* Your instructions
Print, exactly as written, the line in the entries below that contains "749x661 pixels. At" and every line after it up to and including the last. Omit pictures.

-- Data provided follows --

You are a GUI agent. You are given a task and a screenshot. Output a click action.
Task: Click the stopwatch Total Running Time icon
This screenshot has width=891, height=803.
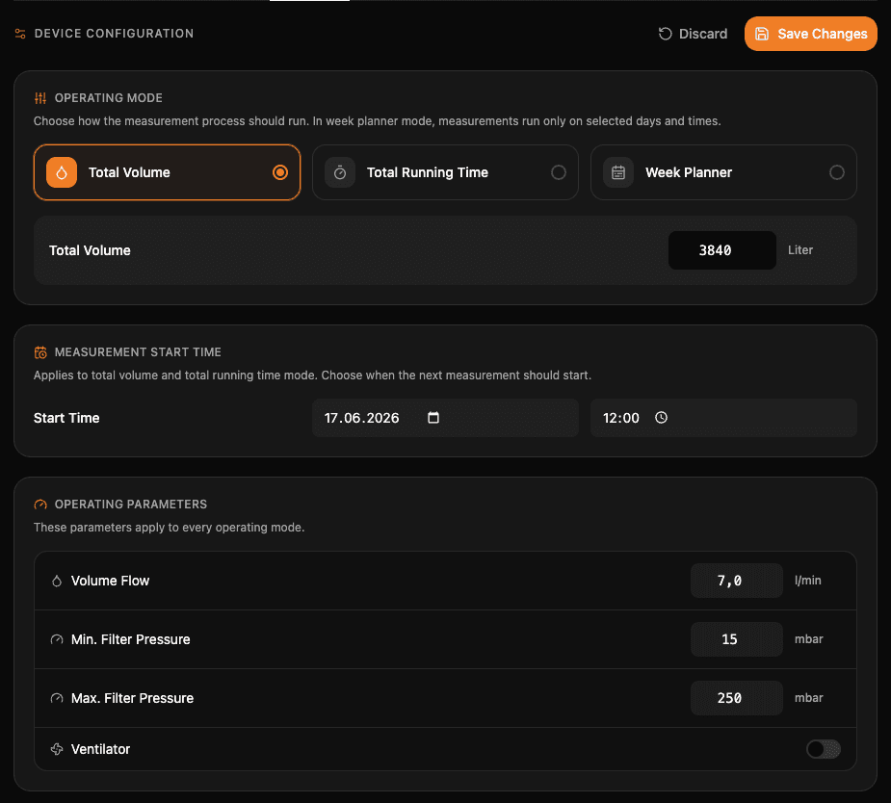tap(340, 172)
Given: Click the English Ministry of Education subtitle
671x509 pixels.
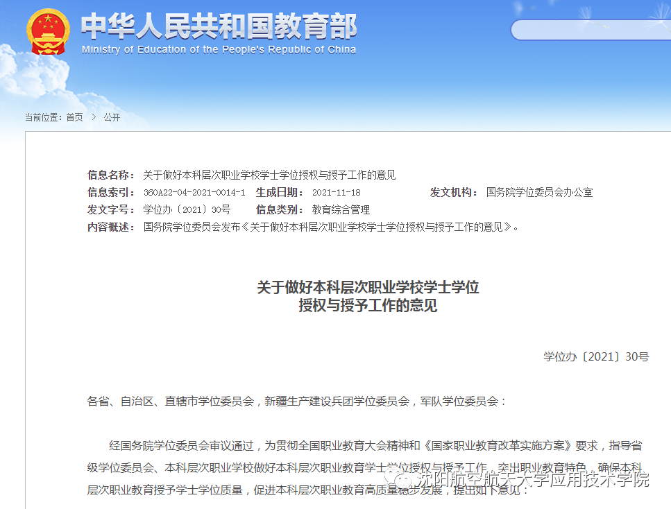Looking at the screenshot, I should pos(219,50).
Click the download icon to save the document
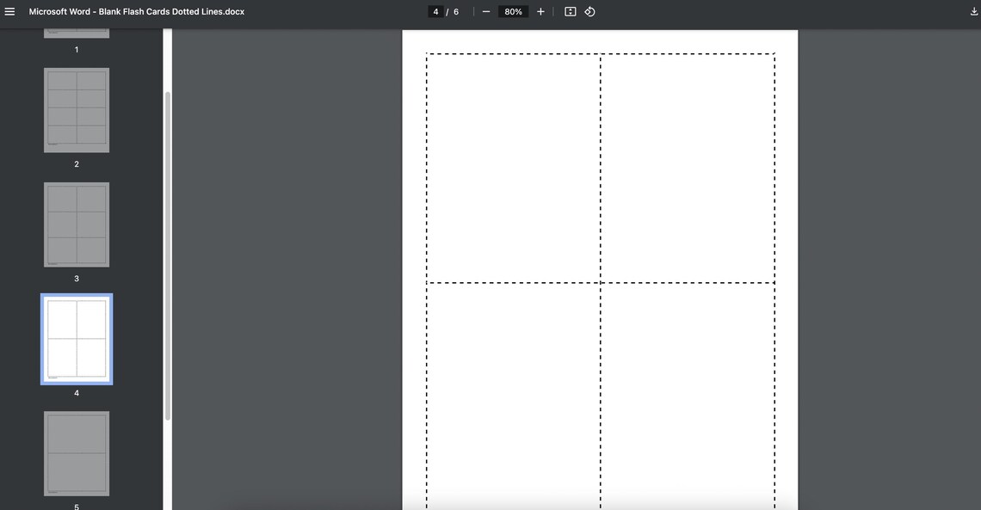981x510 pixels. pos(973,11)
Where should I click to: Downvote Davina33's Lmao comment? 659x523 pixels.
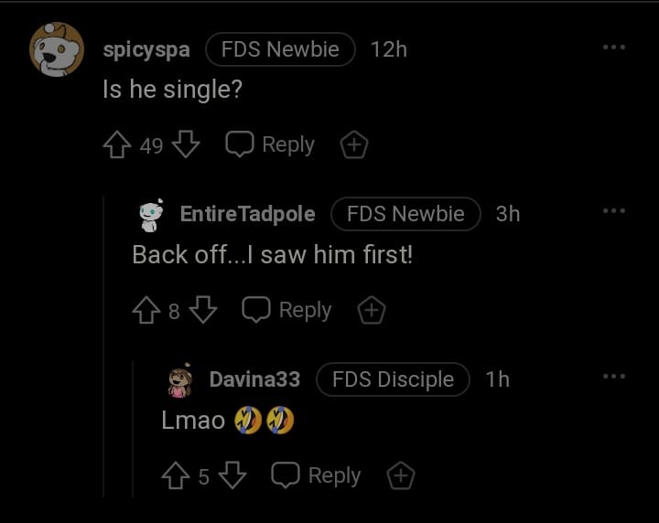(x=233, y=476)
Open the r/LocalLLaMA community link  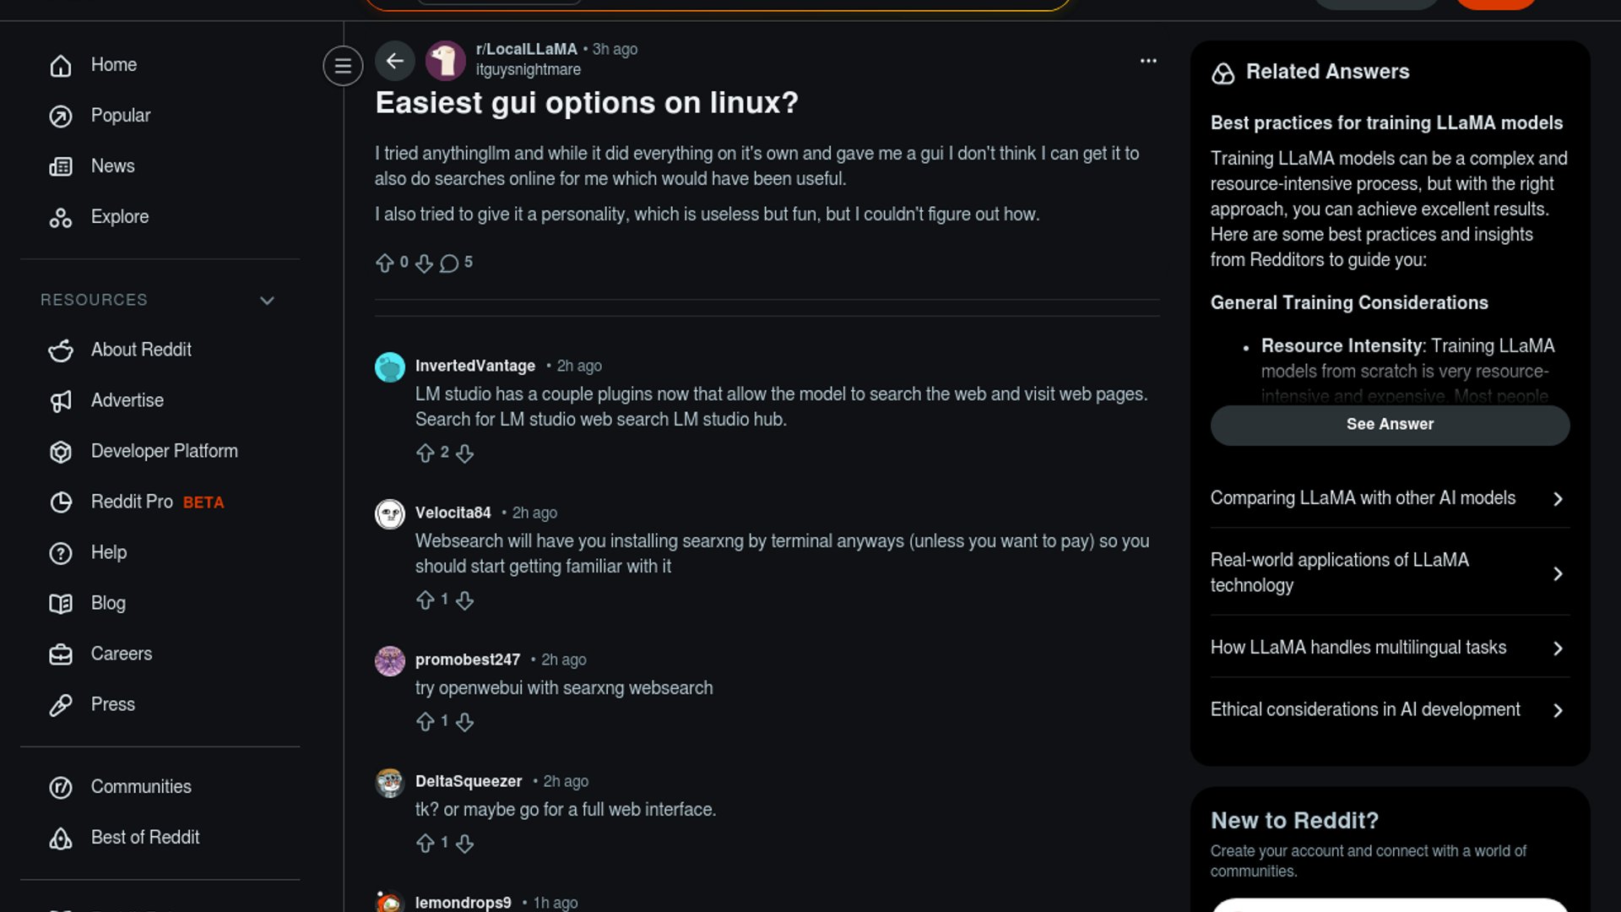point(526,49)
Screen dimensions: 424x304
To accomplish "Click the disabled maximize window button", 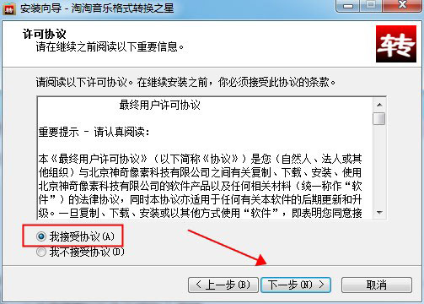I will (371, 5).
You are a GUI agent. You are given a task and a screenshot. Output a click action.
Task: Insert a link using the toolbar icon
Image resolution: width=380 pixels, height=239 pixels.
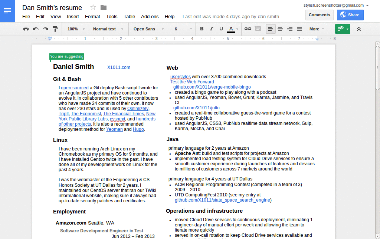(x=248, y=29)
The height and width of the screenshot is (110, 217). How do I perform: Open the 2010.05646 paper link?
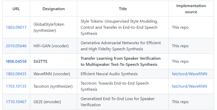(16, 46)
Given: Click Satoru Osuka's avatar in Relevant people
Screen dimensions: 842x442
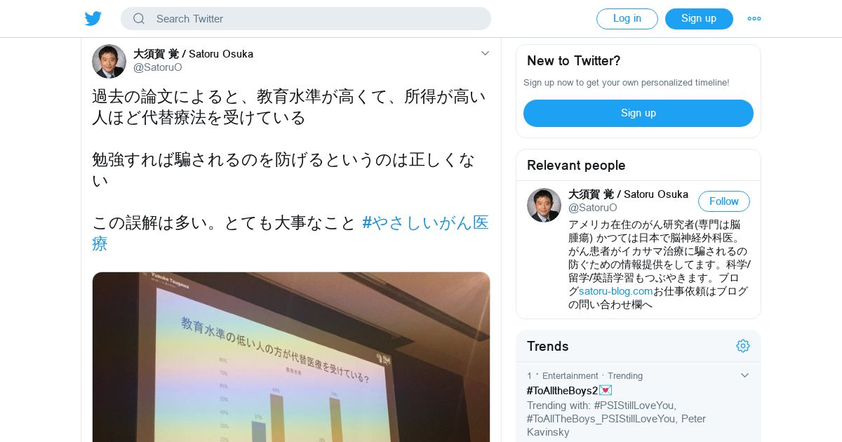Looking at the screenshot, I should (544, 205).
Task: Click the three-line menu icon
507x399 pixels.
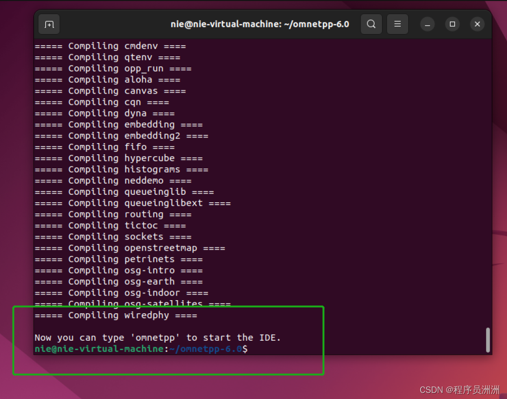Action: click(397, 24)
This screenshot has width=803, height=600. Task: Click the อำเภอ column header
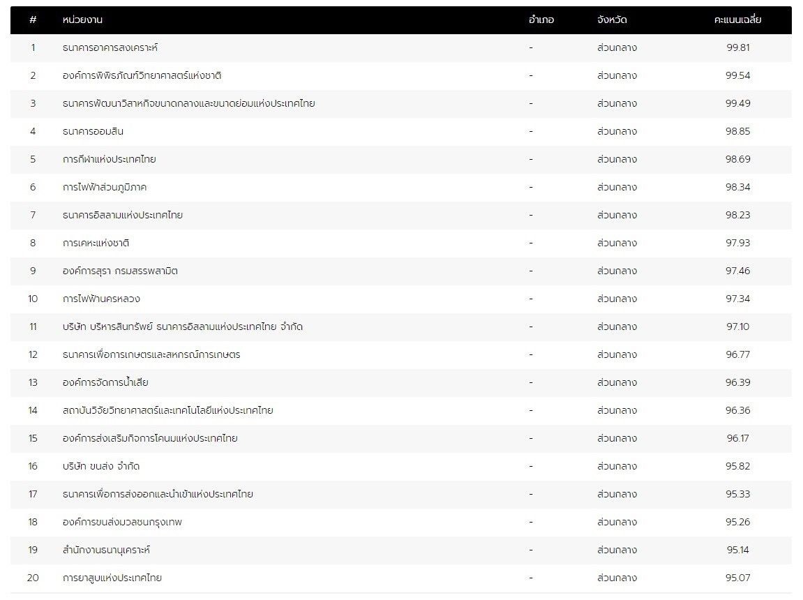(541, 20)
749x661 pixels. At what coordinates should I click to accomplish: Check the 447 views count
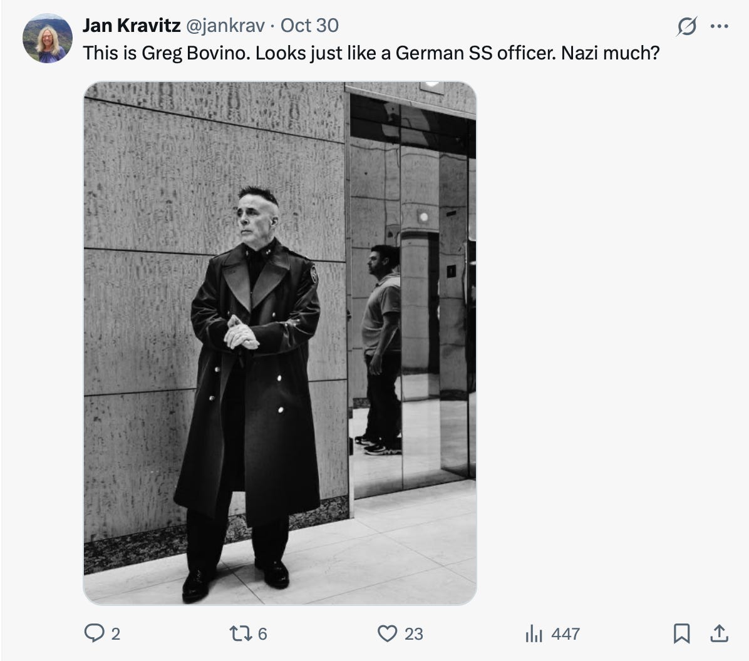[x=565, y=634]
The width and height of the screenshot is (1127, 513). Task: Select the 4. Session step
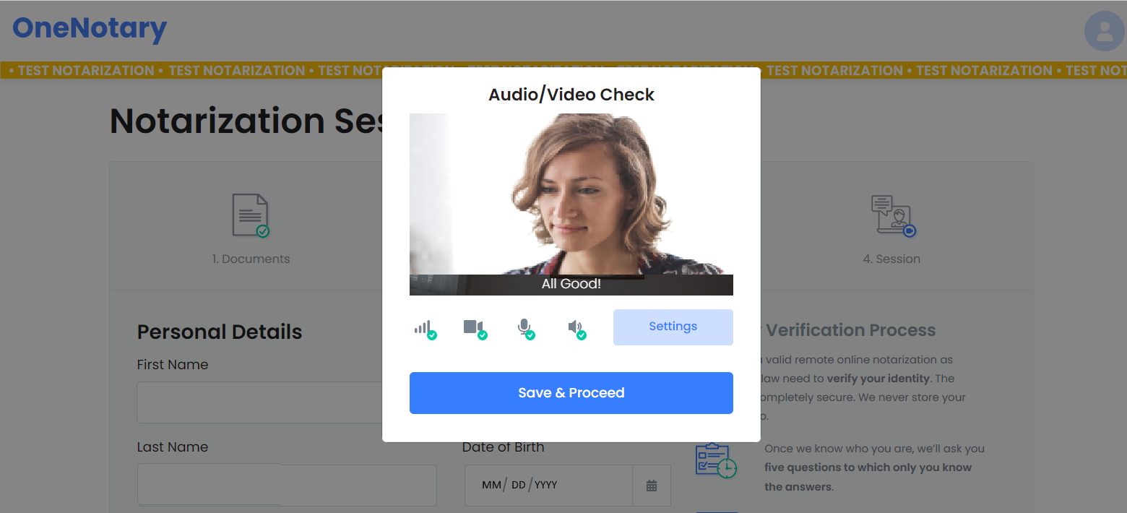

-- Data provided concluded --

* Completed task
749x661 pixels. At what coordinates should I click to accomplish: Check the 447 views count
[x=565, y=634]
The width and height of the screenshot is (1127, 513). Task: Select the 4. Session step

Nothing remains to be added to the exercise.